*** Opening of Recorded data ***

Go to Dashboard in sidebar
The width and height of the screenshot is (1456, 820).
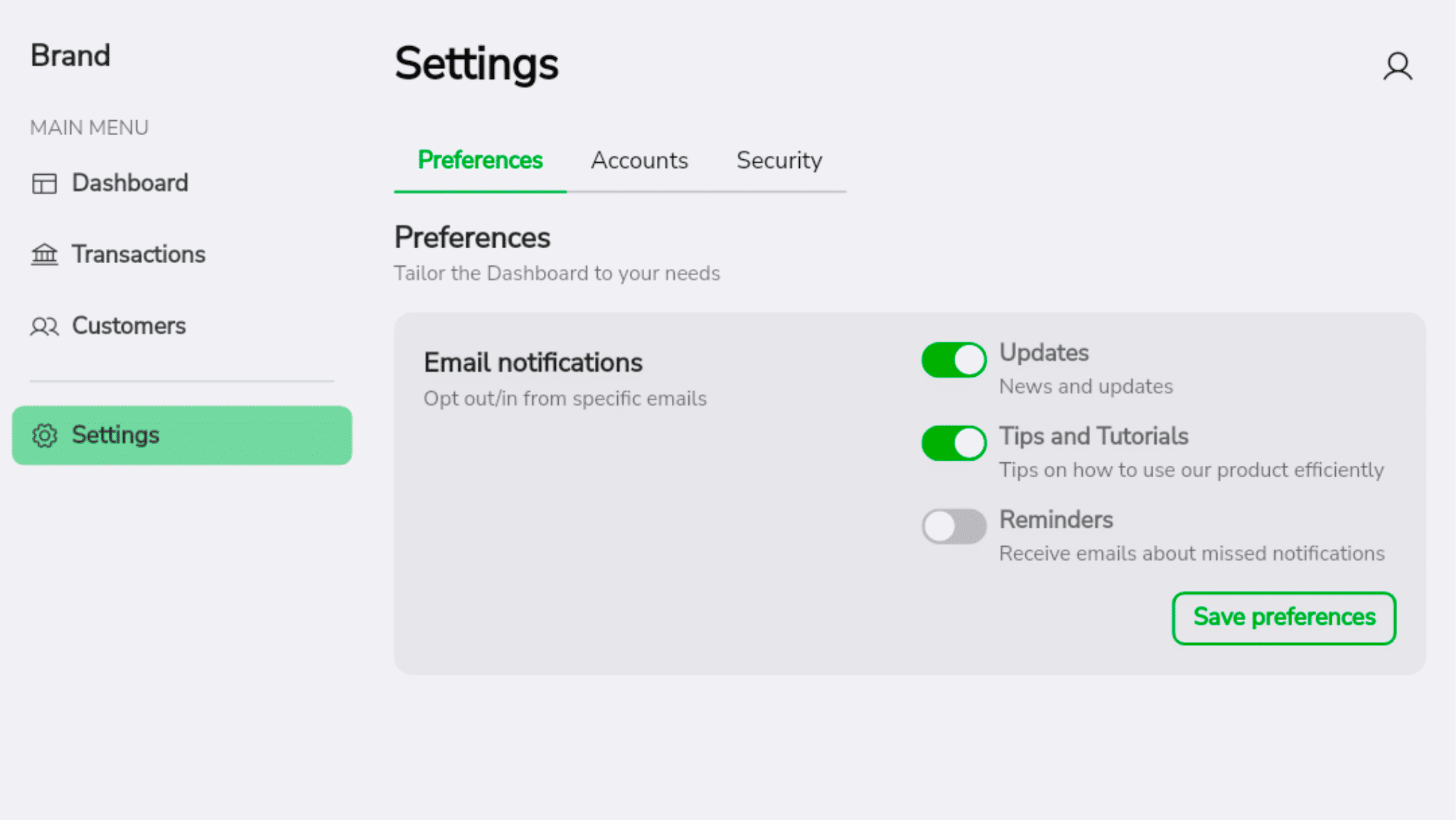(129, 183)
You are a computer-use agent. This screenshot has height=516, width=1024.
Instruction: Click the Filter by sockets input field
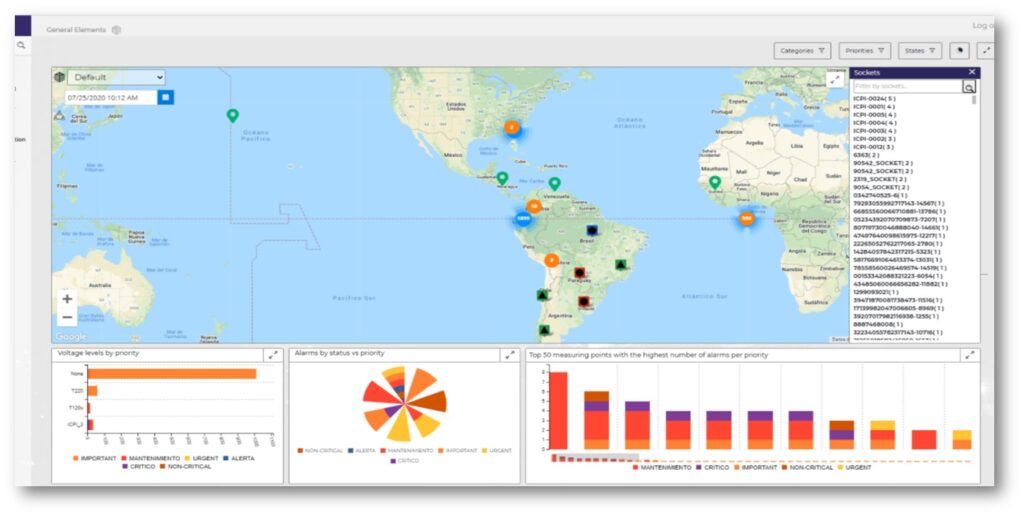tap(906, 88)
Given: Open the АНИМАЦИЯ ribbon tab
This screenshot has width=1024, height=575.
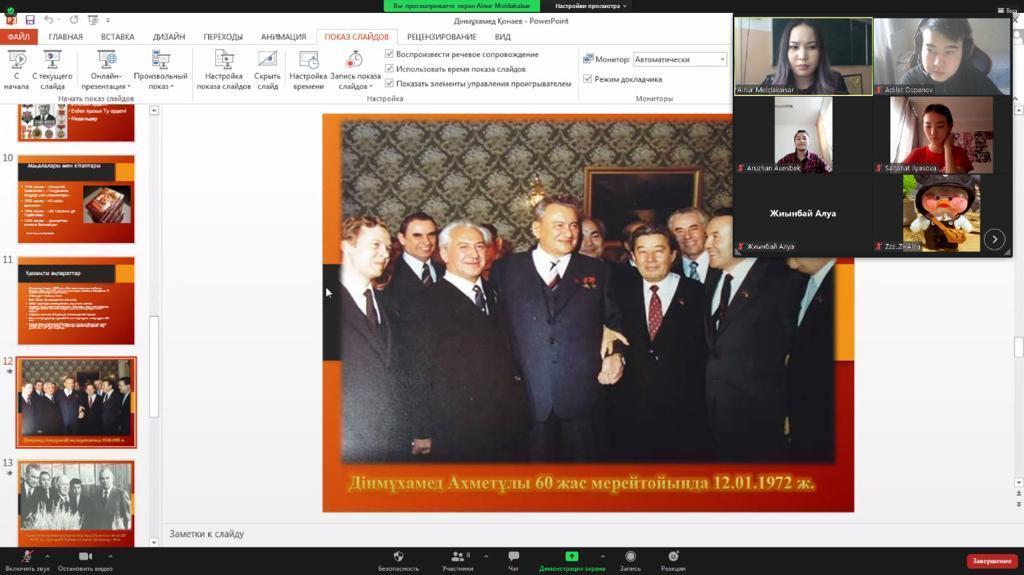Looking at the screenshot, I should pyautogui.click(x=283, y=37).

*** Close of Recorded data ***

(Work to complete) Write out the entries word for word. Skip the pictures.

(Exercise answer)
Go to Dashboard in sidebar
The width and height of the screenshot is (1456, 820).
(129, 183)
You are a computer-use agent. This screenshot has height=516, width=1024.
Instruction: Click the Filter by sockets input field
tap(906, 88)
Given: Open the АНИМАЦИЯ ribbon tab
This screenshot has width=1024, height=575.
Looking at the screenshot, I should pyautogui.click(x=283, y=37).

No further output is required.